Da tutti gli angoli del pianeta arriva forte e chiaro il grido “Bring back our girls“, riportate indietro le nostre ragazze: è l’appello per la liberazione di circa duecento giovanissime ragazze nigeriane, sequestrate dai terroristi di Boko Haram.
“La negazione di ogni rispetto per la vita e per la dignità delle persone, anche le più innocenti, vulnerabili e indifese – ha commentato padre Federico Lombardi, direttore della Sala stampa vaticana – richiede la condanna più ferma e suscita la compassione più accorata per le vittime, e l’orrore per le sofferenze fisiche e spirituali e le umiliazioni incredibili che vengono loro inflitte”. E prosegue: “Ci uniamo ai moltissimi appelli per la loro liberazione e la loro restituzione a una condizione normale di vita”.

Alessia, una dei partecipanti alla campagna di “Make Peace”
Ad unirsi a tali appelli c’è anche una fetta di Arezzo: sono i ragazzi di “Make Peace – Strategie di pace“, realtà che opera negli ambienti adolescenziali per contrastare i fenomeni di bullismo, violenza e discriminazione.
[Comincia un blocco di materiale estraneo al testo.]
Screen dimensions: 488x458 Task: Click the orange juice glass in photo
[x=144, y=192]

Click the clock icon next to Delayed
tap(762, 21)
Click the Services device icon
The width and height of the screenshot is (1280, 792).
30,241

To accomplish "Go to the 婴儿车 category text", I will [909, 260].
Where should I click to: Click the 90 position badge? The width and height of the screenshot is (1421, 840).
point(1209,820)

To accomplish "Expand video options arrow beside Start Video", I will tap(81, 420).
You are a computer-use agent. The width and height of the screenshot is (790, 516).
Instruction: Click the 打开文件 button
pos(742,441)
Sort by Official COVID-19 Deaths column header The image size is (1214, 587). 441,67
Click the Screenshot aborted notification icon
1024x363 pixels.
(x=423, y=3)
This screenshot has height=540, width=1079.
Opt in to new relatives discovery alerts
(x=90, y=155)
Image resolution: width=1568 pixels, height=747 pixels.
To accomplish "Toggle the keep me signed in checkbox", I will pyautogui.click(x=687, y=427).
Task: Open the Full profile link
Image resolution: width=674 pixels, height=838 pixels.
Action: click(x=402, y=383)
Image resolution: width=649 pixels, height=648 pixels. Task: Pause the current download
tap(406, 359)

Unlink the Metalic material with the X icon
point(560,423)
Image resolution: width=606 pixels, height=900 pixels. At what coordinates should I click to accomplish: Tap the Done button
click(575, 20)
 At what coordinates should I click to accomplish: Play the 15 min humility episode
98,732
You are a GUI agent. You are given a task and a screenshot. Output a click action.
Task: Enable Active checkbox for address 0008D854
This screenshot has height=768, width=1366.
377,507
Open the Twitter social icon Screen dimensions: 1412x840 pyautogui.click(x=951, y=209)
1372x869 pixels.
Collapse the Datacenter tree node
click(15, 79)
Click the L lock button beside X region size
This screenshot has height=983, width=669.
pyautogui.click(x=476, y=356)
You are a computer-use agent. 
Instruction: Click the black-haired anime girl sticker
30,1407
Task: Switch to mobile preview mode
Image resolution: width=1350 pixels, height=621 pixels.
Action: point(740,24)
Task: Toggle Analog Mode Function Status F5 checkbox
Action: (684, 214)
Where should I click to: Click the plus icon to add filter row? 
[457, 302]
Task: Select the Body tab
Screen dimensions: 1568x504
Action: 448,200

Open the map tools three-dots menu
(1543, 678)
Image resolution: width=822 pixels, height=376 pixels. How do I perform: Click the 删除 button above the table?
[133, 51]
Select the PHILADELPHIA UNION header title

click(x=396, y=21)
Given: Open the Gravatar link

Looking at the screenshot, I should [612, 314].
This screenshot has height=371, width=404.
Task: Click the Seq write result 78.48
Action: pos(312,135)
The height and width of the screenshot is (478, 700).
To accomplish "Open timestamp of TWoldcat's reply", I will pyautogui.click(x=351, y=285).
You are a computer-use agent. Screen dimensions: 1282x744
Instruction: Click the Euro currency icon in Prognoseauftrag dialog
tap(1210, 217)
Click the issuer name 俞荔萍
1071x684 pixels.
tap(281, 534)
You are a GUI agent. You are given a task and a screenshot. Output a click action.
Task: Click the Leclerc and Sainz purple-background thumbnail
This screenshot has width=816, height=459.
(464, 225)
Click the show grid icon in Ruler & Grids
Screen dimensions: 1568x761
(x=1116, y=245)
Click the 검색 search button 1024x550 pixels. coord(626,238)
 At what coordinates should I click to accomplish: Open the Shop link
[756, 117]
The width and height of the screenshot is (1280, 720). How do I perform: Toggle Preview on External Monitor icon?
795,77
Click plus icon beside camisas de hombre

I giovani “costruttori di pace”, guidati dal formatore Fabio Pasquale, hanno scelto di metterci la faccia: sfruttando il tam tam dei social network, hanno raccolto una galleria di autoritratti in bianco e nero. Tutti tengono tra le mani un cartello con la scritta #BringBackOurGirls, l’hashtag lanciato su Facebook e Twitter per sensibilizzare l’opinione pubblica sul dramma delle giovani nigeriane.
La mobilitazione si è estesa in tutto il mondo, coinvolgendo personaggi del calibro di Michelle Obama e di Malala Yousafzai, la giovane attivista che ha rischiato la vita per difendere il diritto allo studio dei ragazzi pakistani.